A CAESURA is a rhetorical break in the flow of sound in the middle of a line of verse and causes the reader to pause for a fraction of time.
The caesura plural caesurae.
It can be used in poetry and prose.This literary device involves creating a break of a breath within a line where the two separate parts are distinguishable from one another yet intrinsically linked together. The purpose of using a caesura is to create a dramatic pause, which has a strong impact. The pause helps to add an emotional, or theatrical touch to the line and conveys a depth of sentiment in a short phrase.
Types of caesura
Initial: Occurs near the beginning of a line
Medial: Occurs in the middle of a line
Terminal: Occurs near the end of a line
Remember as we speak, we breathe while speaking. For instance, when you say, “Josh has done his assignment,” you take breath or make a pause before further saying, “But Gideon did not.” Then again you take a little breath and say, “He ran out of ink.” Such pauses come from the natural rhythm of your speech.
Poetry also uses pauses in its lines. It uses them to indicate how a piece should be read, to help rhythm and speed and sense.A comma, semi colon, full stop, dash, double space ellipse or exclamation mark often in the middle of a line would indicate a caesura.In metrical poetry the caesura can be used as an unstressed syllable.Even if a caesura is not marked by punctuation, poets use the natural breaths and intonations of speech to get the rhythm right. Word choice is extremely important to get the intonation to speed and slow reading, to heighten, or reduce emotion.

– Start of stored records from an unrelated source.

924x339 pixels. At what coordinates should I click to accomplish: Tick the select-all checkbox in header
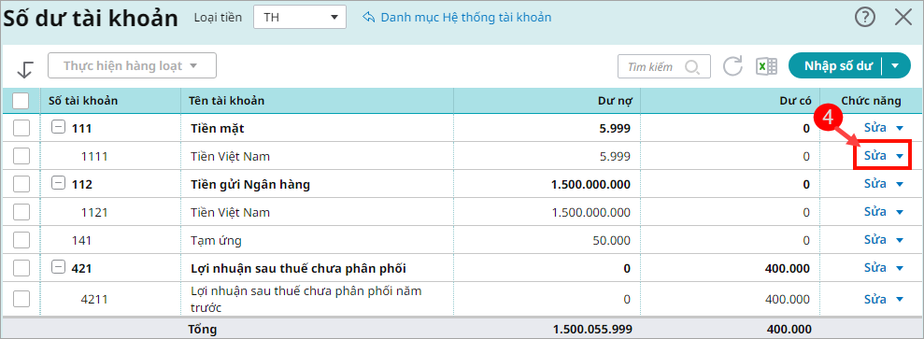pyautogui.click(x=21, y=101)
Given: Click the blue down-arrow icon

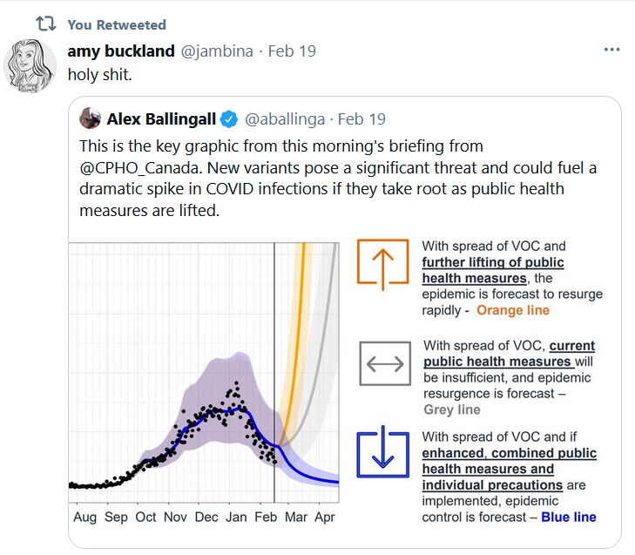Looking at the screenshot, I should pos(382,451).
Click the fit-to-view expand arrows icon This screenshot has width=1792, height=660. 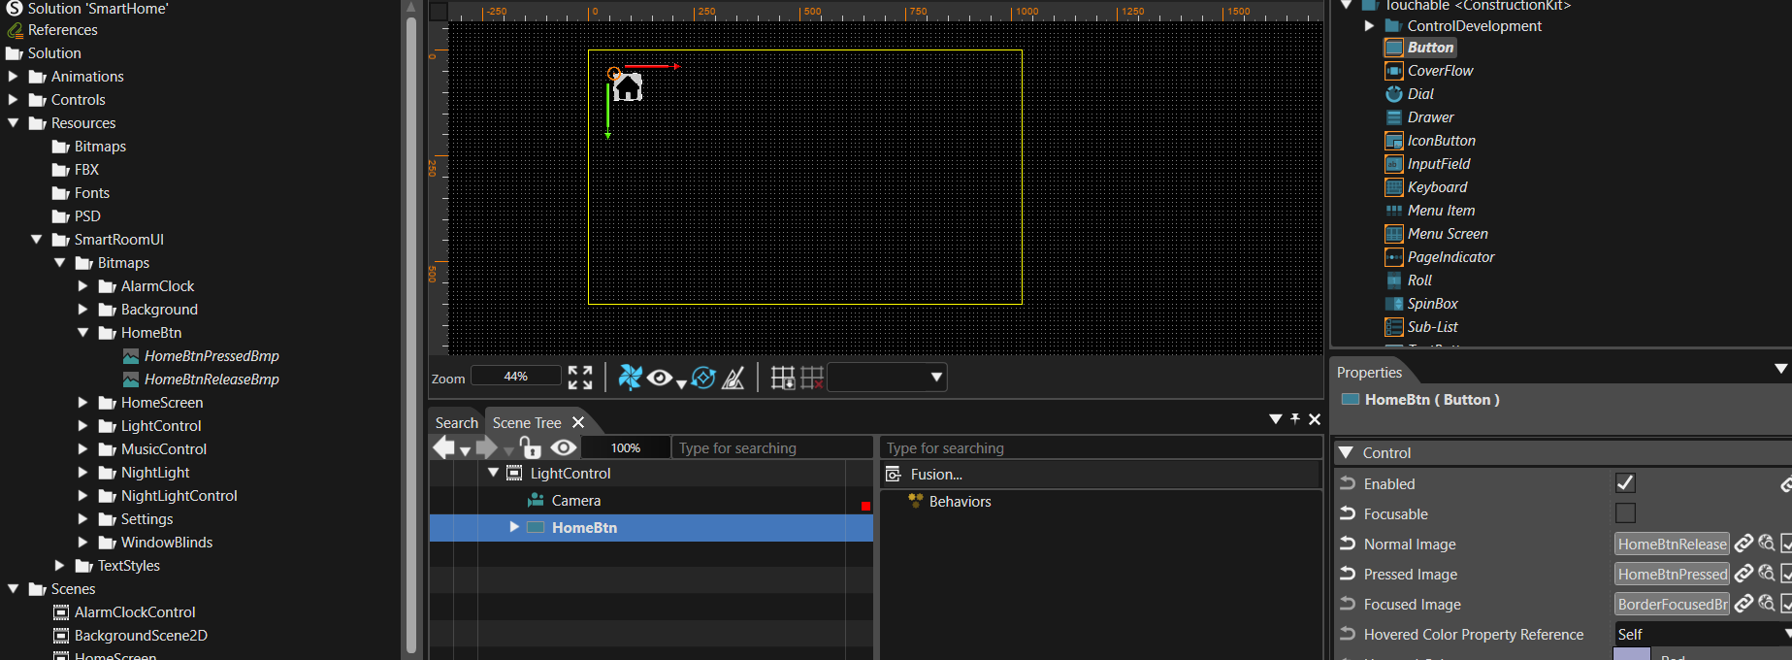coord(580,378)
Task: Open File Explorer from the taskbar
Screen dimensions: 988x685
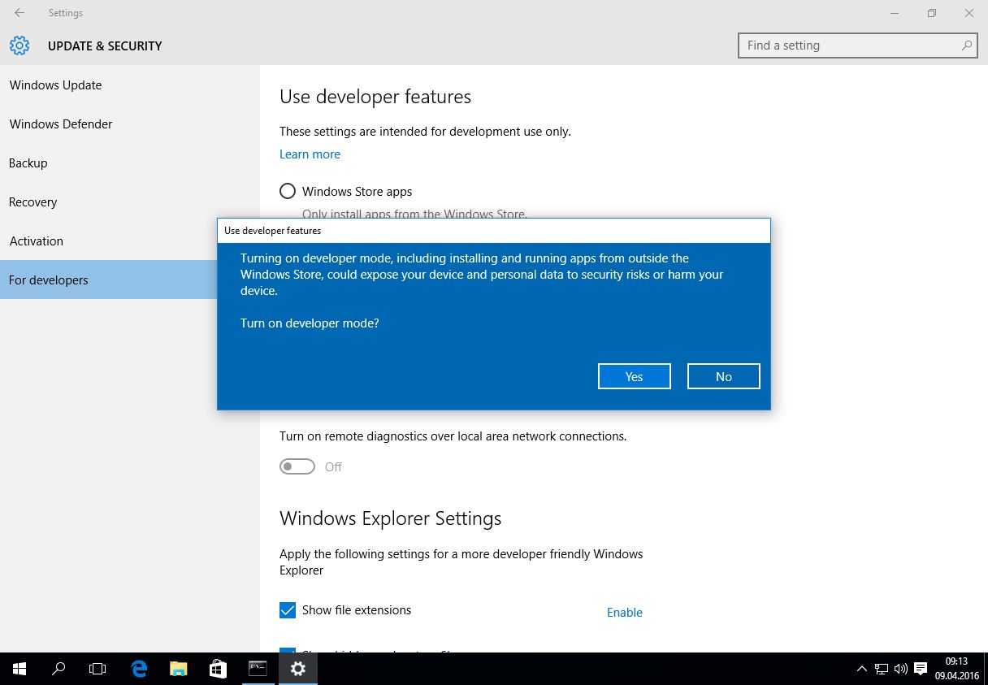Action: coord(179,669)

How we speak using caesura
Caesura on the whole are not big pauses you are not going to pause for 2 seconds just slightly longer than normal speech transmission. Like everything in speech caesura come in various degrees longer or shorter. Sometimes a caesura happens as we lengthen the syllables in one word as we speak.If we look at the lines‘Death, only death, can break the lasting chains ‘
We say the first death sharply and crisply then the second as deathhh. Say it out loud try it.
Examples of caesura
In the children’s verse, ‘Sing a Song of Sixpence,’ the caesura occurs in the middle of each line:‘Sing a song of sixpence, a pocket full of rye.’

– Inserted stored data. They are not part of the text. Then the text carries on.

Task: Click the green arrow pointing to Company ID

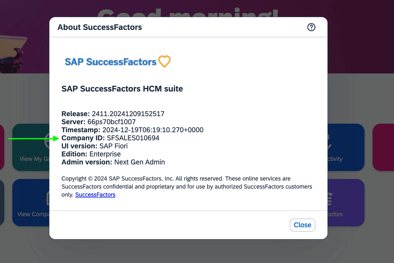Action: (x=34, y=139)
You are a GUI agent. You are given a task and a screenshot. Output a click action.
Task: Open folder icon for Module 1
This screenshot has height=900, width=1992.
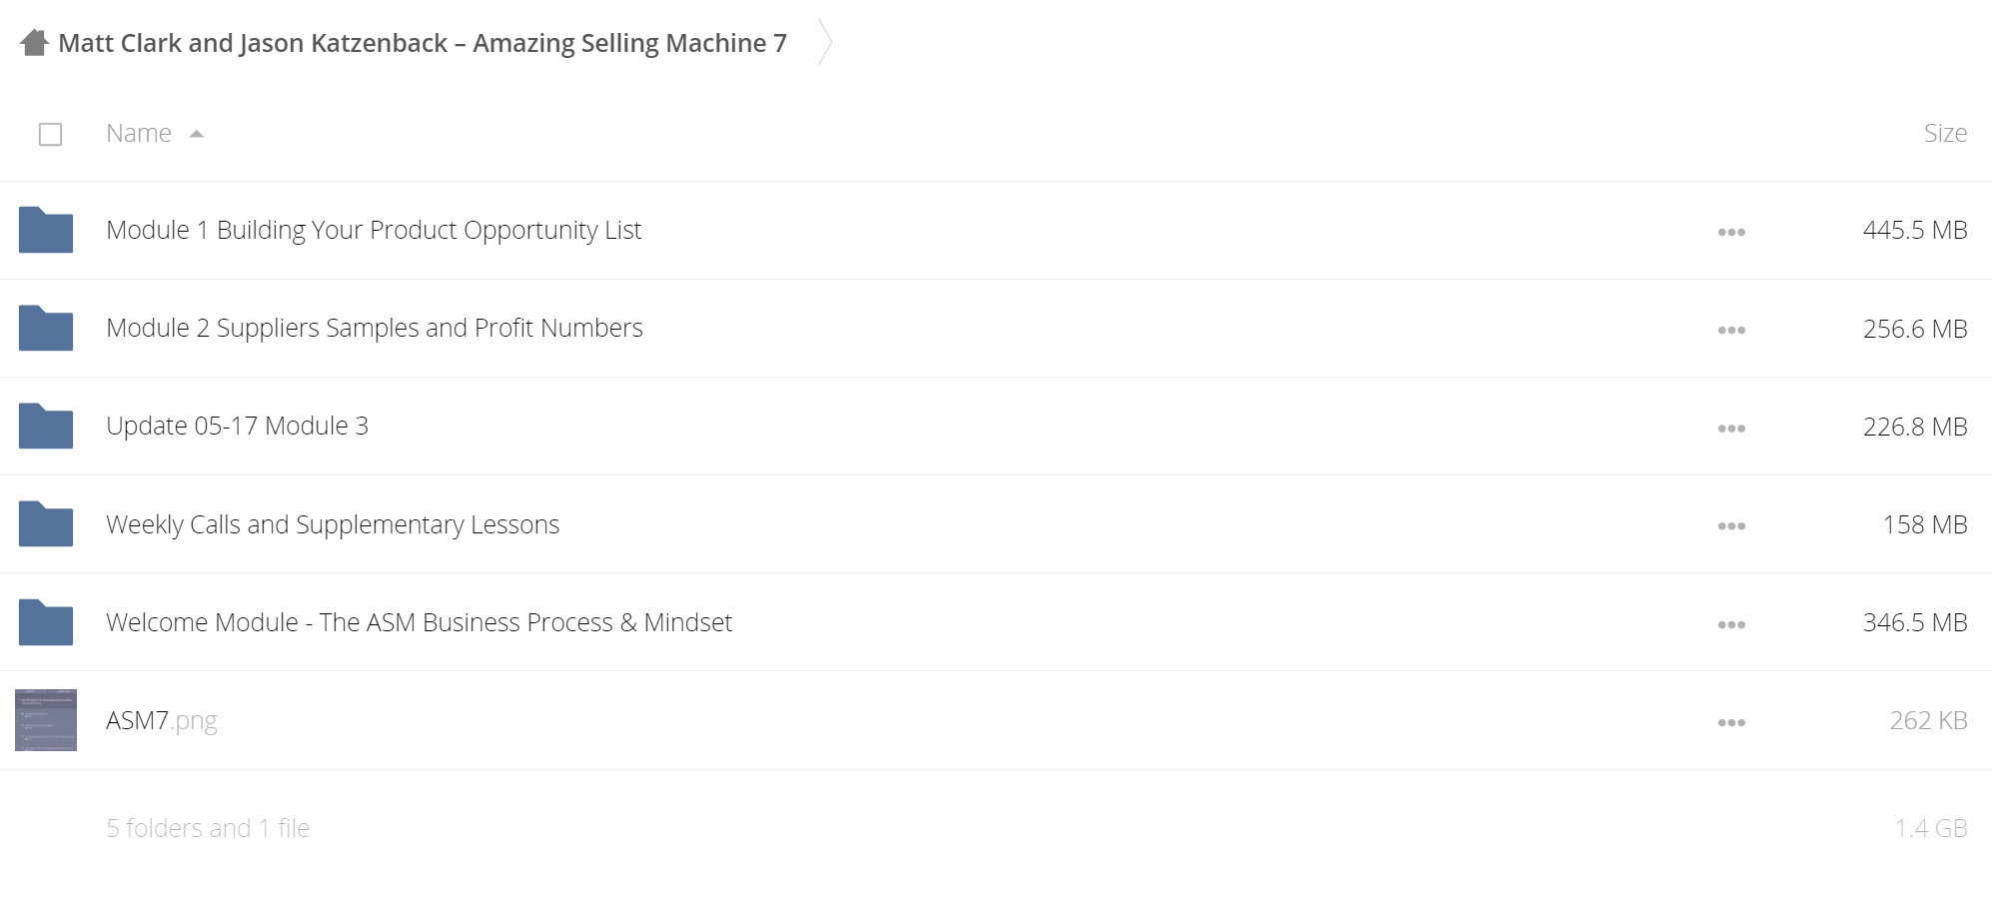click(46, 230)
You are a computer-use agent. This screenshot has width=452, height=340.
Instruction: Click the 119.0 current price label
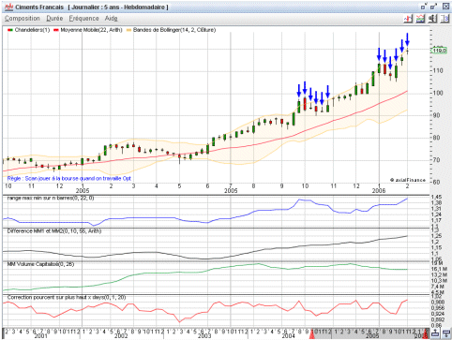click(x=440, y=51)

This caesura this pause would remain even without the comma its a natural space to breathe.
In the next piece there is no visable caesura, however caesura BB can occur naturally through word choice and speech patterns.
‘Do you wonder at the why of life
Heed the truth kick the doubt.’
Sometimes we put a caesura near the beginning of a line, using it for emphasis. Not as a place we would normally pause for breath, unless our speech is dramatic or we want our listener to really tune in.

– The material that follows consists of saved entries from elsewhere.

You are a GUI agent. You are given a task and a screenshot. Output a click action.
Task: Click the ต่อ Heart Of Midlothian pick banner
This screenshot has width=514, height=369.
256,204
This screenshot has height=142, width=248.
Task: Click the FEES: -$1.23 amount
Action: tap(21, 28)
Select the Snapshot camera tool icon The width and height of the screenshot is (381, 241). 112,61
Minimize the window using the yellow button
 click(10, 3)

For example, in the first line of Elizabeth Barrett Browning’s ‘Mother and Poet’, the caesura occurs after the very first word of the poem:
‘Dead ! One of them shot by the sea in the east’
Sometimes poets use more than one caesura in a line as in Shakespeares’ Hamlet.
‘To be, or not to be — that is the question…’
Here there is a short pause with the comma but a longer more dramatic pause on the dash.
Sometimes the caesura is near the end of a line as in this line from Emily Dickinson
‘Then there’s a pair of us — don’t tell!’
Emily Dickinson was the master of the CAESURA in her short poems here is another example.
I’m Nobody! Who are you? (260)
Emily Dickinson
I’m Nobody! Who are you?
Are you – Nobody – too?
Then there’s a pair of us!
Don’t tell! they’d advertise – you know!
The following stanza from John Ashbery’s poem “Our Youth” gives a more modern example of caesura using three different types of punctuation: ellipsis in the first two lines, a period in the third, and finally a comma in the fourth.
Blue hampers . . . Explosions,
Ice . . . The ridiculous
Vases of porphyry.
All that our youth
Can’t use, that it was created for.
Why use caesurae
Writers use caesurae to create variation in the rhythm of a poem, or to emphasize words in the middle of lines that might not otherwise receive attention. Since line breaks in poetry tend to serve as a natural pause regardless of whether the lines are end-stopped with punctuation, the rhythm of poems with lines of equal length can become somewhat monotonous and unvaried without the use of caesurae to create pauses in the middle of lines. The use of caesurae also allows writers to formulate their thoughts and images using more complex sentence structures with different clauses and a freer use of punctuation than is possible without the use of caesurae.Check out caesurae in poetry and see how they work.There are technical names for the different types of caesura you can look them up but to me it is important you understand the idea and ways to use pauses in lines.